Dessert : Dodol – A Traditional Sri Lankan Sweet- how to prepare
Dodol is a rich, sticky, and chewy Sri Lankan dessert made from rice flour, coconut milk, and jaggery. It has a deep caramelized flavor with a glossy, jelly-like texture. Often prepared during festive occasions such as Sinhala and Tamil New Year, dodol requires patience and continuous stirring but rewards with a delicious, long-lasting treat.
How to Prepare Dodol
Ingredients
- 2 cups rice flour
- 2 ½ cups thick coconut milk
- 1 ½ cups jaggery (grated or in pieces)
- ½ cup water (for dissolving jaggery)
- 2 tablespoons coconut oil (for greasing)
- ½ teaspoon salt
- ½ teaspoon cardamom powder (optional)
- 2 tablespoons cashew nuts (optional, chopped)
Step-by-Step Preparation
1. Preparing the Rice Flour Mixture
- In a bowl, mix the rice flour with 1 cup of coconut milk to form a smooth, lump-free paste.
2. Melting the Jaggery
- In a large heavy-bottomed pan, heat the jaggery with ½ cup of water over medium heat until fully dissolved.
- Strain to remove impurities and return the syrup to the pan.
3. Cooking the Dodol
- Add the remaining coconut milk and salt to the jaggery syrup.
- Slowly pour in the rice flour mixture, stirring continuously to prevent lumps.

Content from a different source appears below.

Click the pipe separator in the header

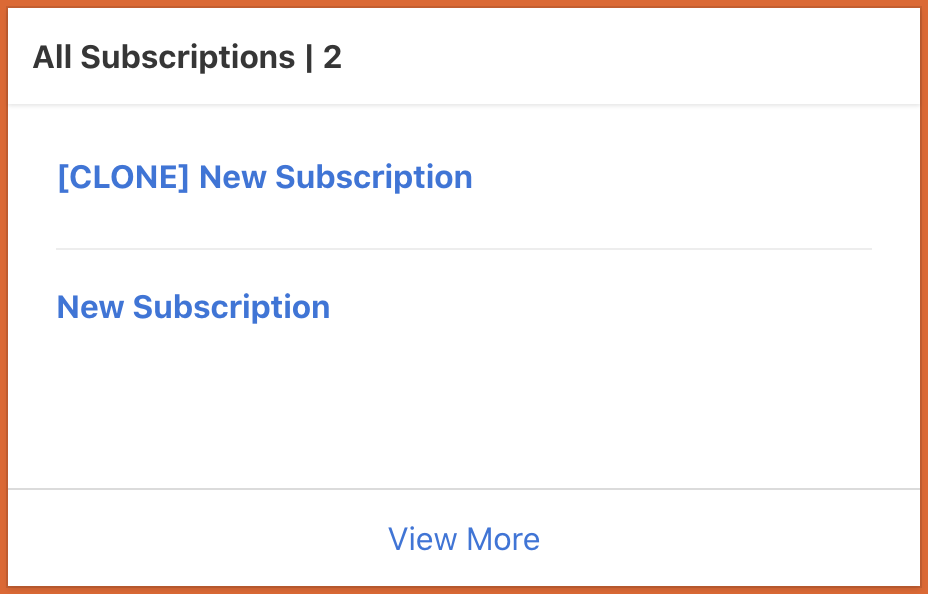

- Cook over medium-low heat, stirring constantly with a wooden spoon.
- As the mixture thickens, add the cardamom powder and cashew nuts (if using).
- Continue stirring until the mixture becomes very thick, glossy, and starts pulling away from the pan’s sides.
4. Setting and Serving
- Grease a tray or banana leaf with coconut oil and pour the hot dodol mixture onto it.
- Smooth the top with a greased spoon and allow it to cool completely.
- Once firm, cut into squares or diamond shapes before serving.
Dodol is a labor-intensive but rewarding sweet, offering a rich taste and a soft, chewy texture that is enjoyed across Sri Lanka and other South Asian regions.